Shu Yang (舒阳; born 1969) is a Chinese painter, performance artist, photographer and curator who was born in Xi'an, China. He studied at the Xi’an Academy of Fine Art, where he received his BA in art in 1993 and his master's degree in 1996. He initially taught fine art at the Tianjin Institute of Urban Construction, before becoming an independent curator in 1999.

He moved to Beijing and in 2000, in collaboration with Chinese artist Zhu Ming and Chen Jin, set up the first performance art festival in China known as the Open Art Festival. In 2001 they curated the notorious festival of performance art in Cheng Du which was reported on Chinese television and in the press. It attracted the unwelcome attentions of the Chinese authorities. Amongst the artists to have performed there were Chinese artists, Zhu Yu, whose work involved killing a pig, Zhu Ming who works mainly with bubbles and Dai Guangyu, Singapore artist Lee Wen, Slovakia artist Jozsef Juhosz, a member of the performance art group Black Market International, American artist Skip Arnold, British artist Lennie Lee, Canadian artist André Éric Létourneau and Japanese artist Arai Shinichi.

In 2002 he co-curated the 3rd Open Arts Festival in Xian, China with Chen Jin and Xiang Xishi. Many important performance artists took part including Ai Weiwei, Lennie Lee, Seiji Shimoda, Huang Rui, Yue Luping and Wang Mai.

After a split with Chen Jin, Shu Yang organised the first Dadao Live Arts Festival in 2003, the largest performance art festival in Asia featuring works by Wang Chuyu, Liang Tao.

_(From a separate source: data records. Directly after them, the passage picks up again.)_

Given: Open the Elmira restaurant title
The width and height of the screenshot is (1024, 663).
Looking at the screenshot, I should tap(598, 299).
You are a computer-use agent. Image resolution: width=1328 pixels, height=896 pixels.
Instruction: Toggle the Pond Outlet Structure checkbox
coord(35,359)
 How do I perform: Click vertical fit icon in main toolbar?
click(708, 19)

Yang Zhichao, Lennie Lee, Cai Juan and JJ Xi, Lee Wen, Michael Mayhew, Hayley Newman, Kira O' Reilly, and Andre Stitt. He acted as the director of the annual festival until 2009. In 2006 the festival took place in the 798 Art Zone in Beijing.

In 2003, he took part as an independent curator of China-UK Arts Management Placement Programme at Visiting Arts in London and Chapter Arts Centre in Cardiff, UK. In 2004 he was a resident artist at the Chinese Arts Centre, Manchester, UK. He used his residency to research live arts in the UK & meet with artists who could take part in future Dadao festivals.

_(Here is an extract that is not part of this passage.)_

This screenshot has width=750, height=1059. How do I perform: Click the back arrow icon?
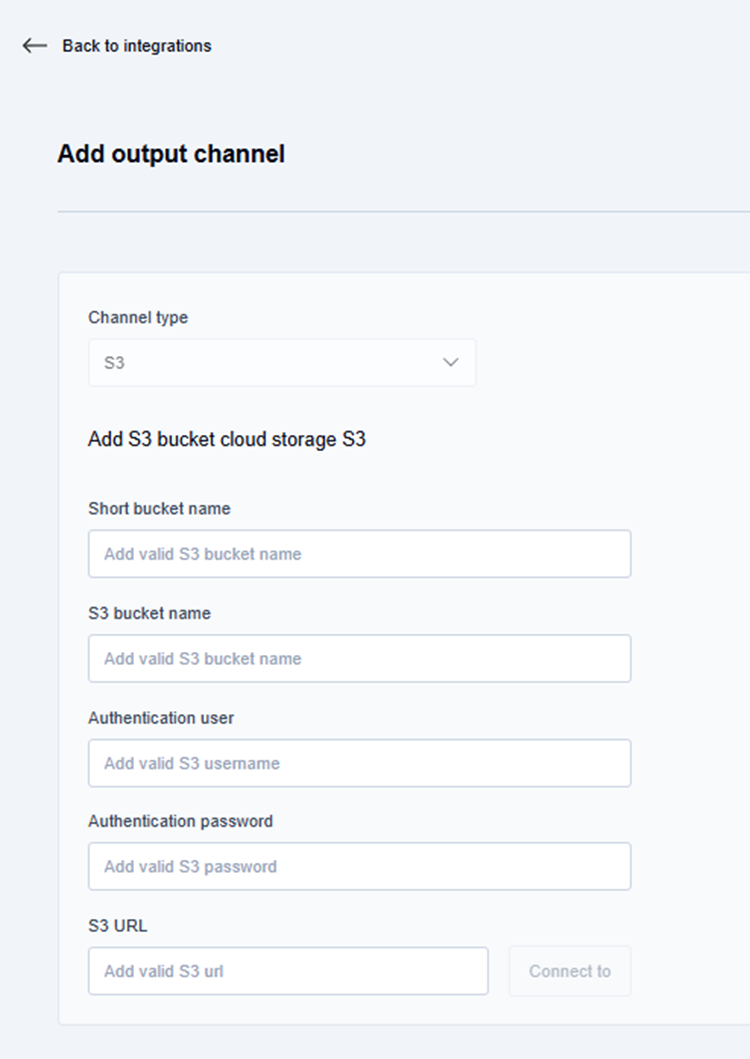pos(35,46)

In 2005 Shu Yang organised 'China Live', a UK tour of performances and film screenings of performance work by Chinese artists. The show was exhibited in 8 galleries including the Chinese Arts Centre, Manchester; Arnolfini, Bristol; Bluecoat Arts Centre, Liverpool; Chapter Arts Centre, Cardiff; Colchester Arts Centre; Warwick Arts Centre in collaboration with Fierce, Coventry; Green Room, Manchester; Baltic, Gateshead; and Victoria and Albert Museum, London.

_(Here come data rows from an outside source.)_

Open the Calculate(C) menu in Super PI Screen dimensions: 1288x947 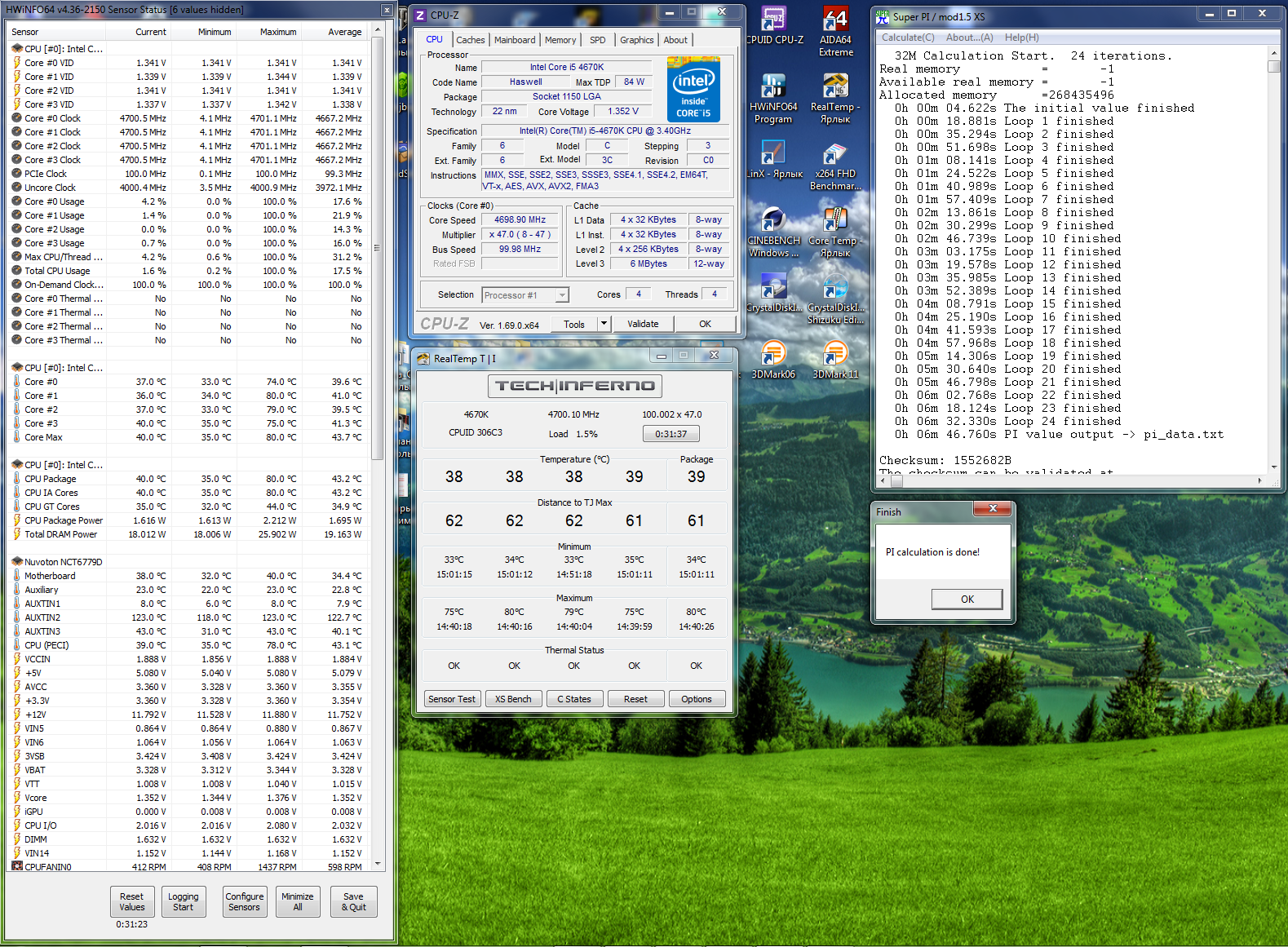(x=908, y=38)
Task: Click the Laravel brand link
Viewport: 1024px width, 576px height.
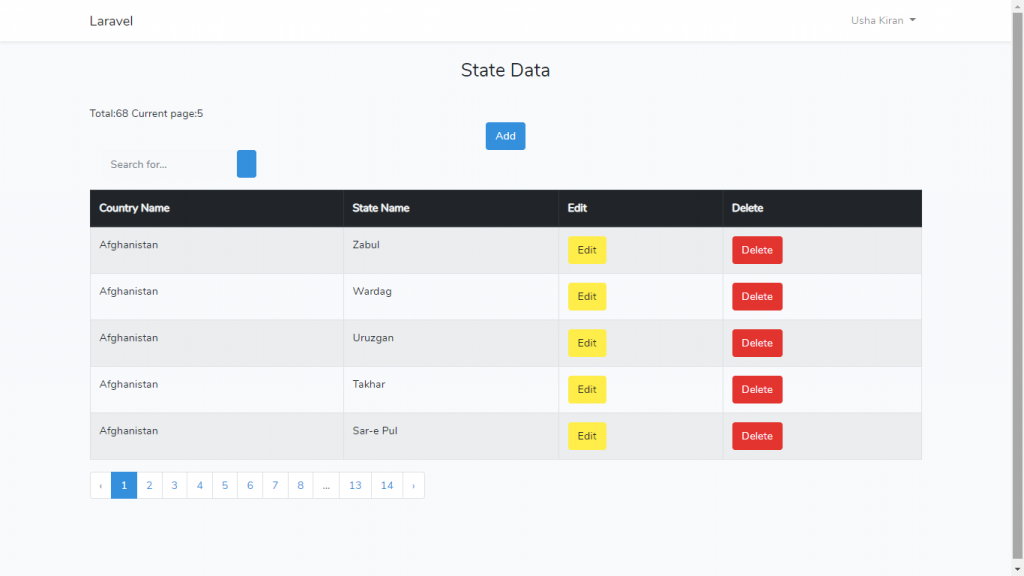Action: pyautogui.click(x=111, y=21)
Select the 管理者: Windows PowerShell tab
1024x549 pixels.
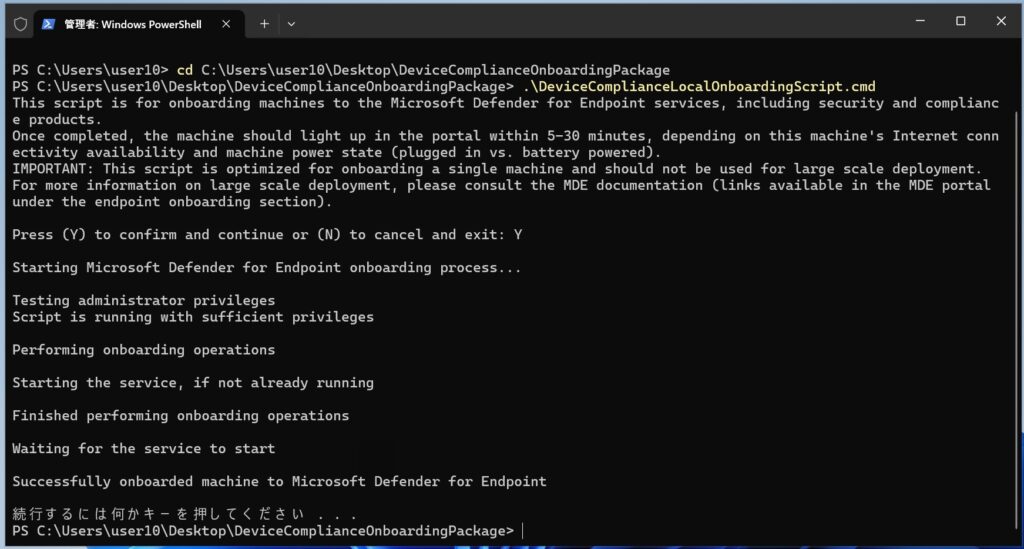coord(139,24)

In addition to curating performance art festivals, Shu Yang is a well-known performer in his own right, has worked as an editor for Chinese art magazines and numerous catalogues. He is currently setting up the first archive of contemporary performance art in China. He has also curated numerous shows of photography, painting, video and movie in China, Germany, Italy and the UK.